Ames indirect connection fixes

Urbit’s networking protocol, %ames, uses peer-to-peer connections to let your ship talk to others, with all traffic transported over encrypted UDP. However, in order to allow your ship to discover the IP addresses of ships you want to talk to, you have to query the network – specifically, your ship asks your star, which asks the galaxies. The answer gets relayed to you, and then you send your packets where they’re meant to go.

Sometimes, however, your packets will not get through, or vice versa. After a 30 second timeout, your ship will try routing your connection through your galaxy instead. This helps you get around firewalls and home routers that won’t allow connections through, at the expense of the speed of your messages arriving.

(As an aside, this service will eventually be performed by stars, but is done by galaxies for the time being.)

If you are experiencing significant latency between yourself and another ship, it may be because one of you is having your connection proxied through a galaxy. Besides very slow messages, there’s no obvious way to tell whether this is the case, but there are a couple of tricks:

Detection

One-liner

The command to use in the Urbit dojo is:

urbit - sampel-palnet
  • ~sampel-palnet:dojo> =/(ss .^(ship-state:ames ax+/=//=/peers/~zod) ?>(?=(%known -.ss) route.ss))
  • ~sampel-palnet:dojo>
  •  
  •  

Replace ~zod with the actual ship name.

You’ll see something like this as a response, if your ship is in fact directly linked to the other one (instead of being indirectly routed by a star):

urbit - sampel-palnet
  • > =/(ss .^(ship-state:ames ax+/=//=/peers/~zod) ?>(?=(%known -.ss) route.ss))
  • [~ [direct=%.y lane=[%.y p=~zod]]]
  •  

(Source – thanks, ~posput-borfes!)

If your output instead says direct=%.n, this means your connection is indirect – i.e., proxied through a galaxy.

Debug

Alternatively, you can run this in the dojo:

urbit - sampel-palnet
  • ~sampel-palnet:dojo> |start %dbug
  •  

Then switch to Landscape, and go to /~debug (e.g. http://localhost:8080/~debug ), and click on the ames tab. This will show your route for each ship.
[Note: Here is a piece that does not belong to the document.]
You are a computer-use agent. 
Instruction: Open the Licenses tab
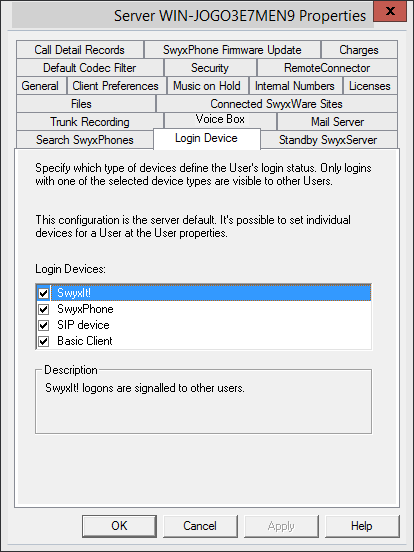(370, 86)
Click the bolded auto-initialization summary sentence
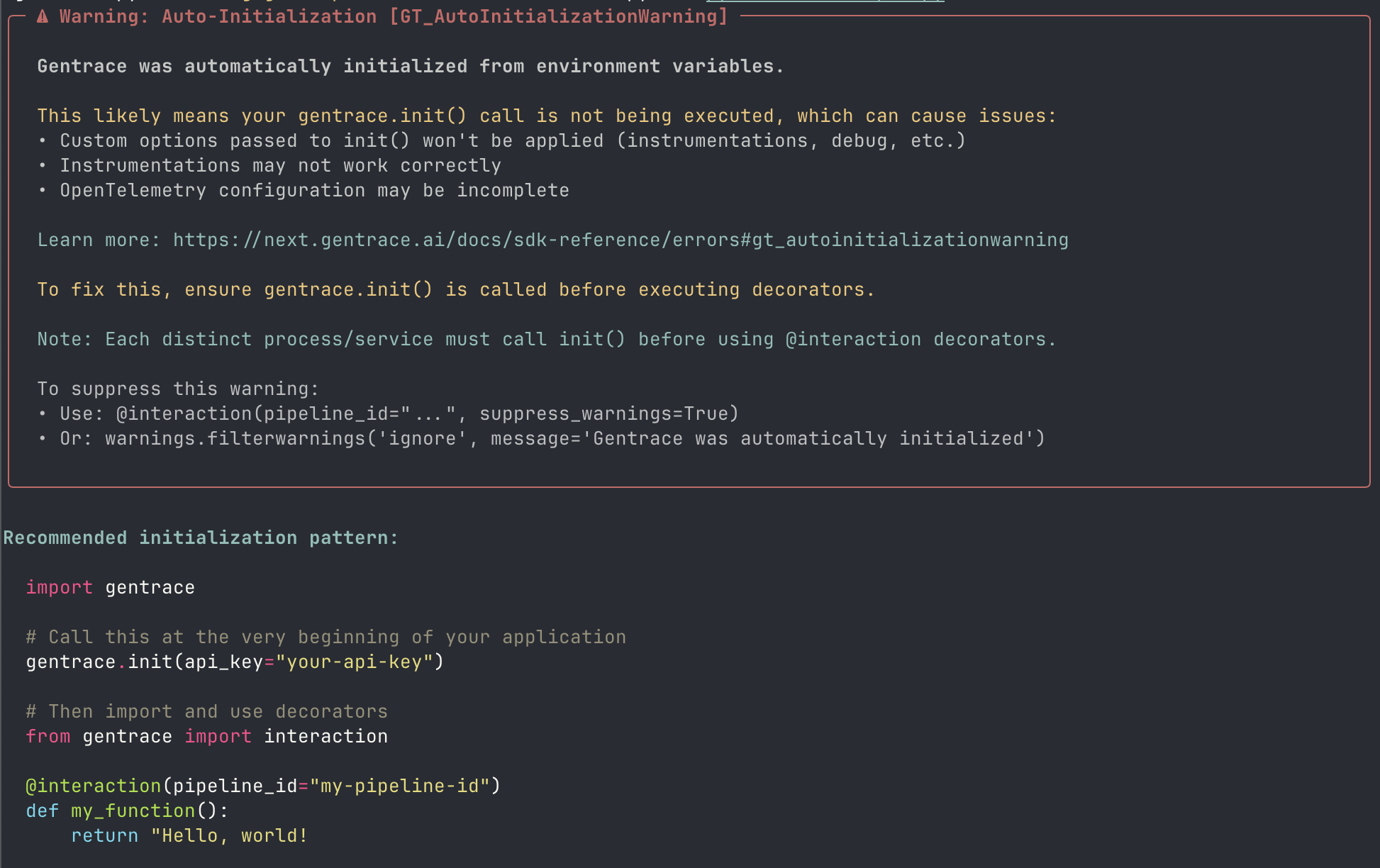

Look for the value next to ‘Route’ – ‘Indirect’ means your connection is proxied.

After you’re done, you may want to turn off %dbug – I found it slowed down my ship noticeably:

urbit - sampel-palnet
  • ~sampel-palnet:dojo> |fade %dbug
  •  

Fixes

Home router

If you find that your ship is routing through your galaxy for all connections to other ships, it’s because your ames port is being blocked by your firewall or router.

If you are behind a home router, look up a guide to configure port forwarding for your router’s model or manufacturer.

You will need to forward your ames port – by default, this is a random UDP port between 50000 - 59999. You can forward that entire port range to the computer running the ship, or you can restart your urbit with a flag to specify a particular port, and forward that one:

terminal: ~/urbit
  • $> urbit -p 54321 sampel-palnet
  •  
  •  

Keep in mind that if you are forwarding to a specific IP address, that device should have a static private IP – i.e., if your home deskop runs your urbit and its IP address is 192.168.0.10, you will want to configure it so that it always claims that IP address rather than having a random one assigned via DHCP next time it reboots. Google ‘static ip’ + your operating system if you aren’t sure how.

VPS

If you are running your ship on a remote server, there are two possibilities for your traffic’s obstruction – a local firewall on your VPS, or a firewall controlled via the dashboard provided by your provider. This latter type can’t be adjusted from inside your VPS – you’ll have to adjust it on your host’s web control panel.

Fixing this for a local firewall is simple enough – just set an iptables rule to allow UDP ingress on that port. For instance, assuming you have bound your urbit to port 54321:

terminal: ~/urbit
  • $> iptables -A INPUT -p udp -m udp --dport 54321 -j ACCEPT
  •  
  •  

The latter type of firewall is a little less uniform, and I can’t provide a universal guide here, but you can take a look at the example of Oracle’s firewall here. The main thing to keep in mind is that you want to allow UDP ingress traffic on whatever your ames port is, or the port range it uses.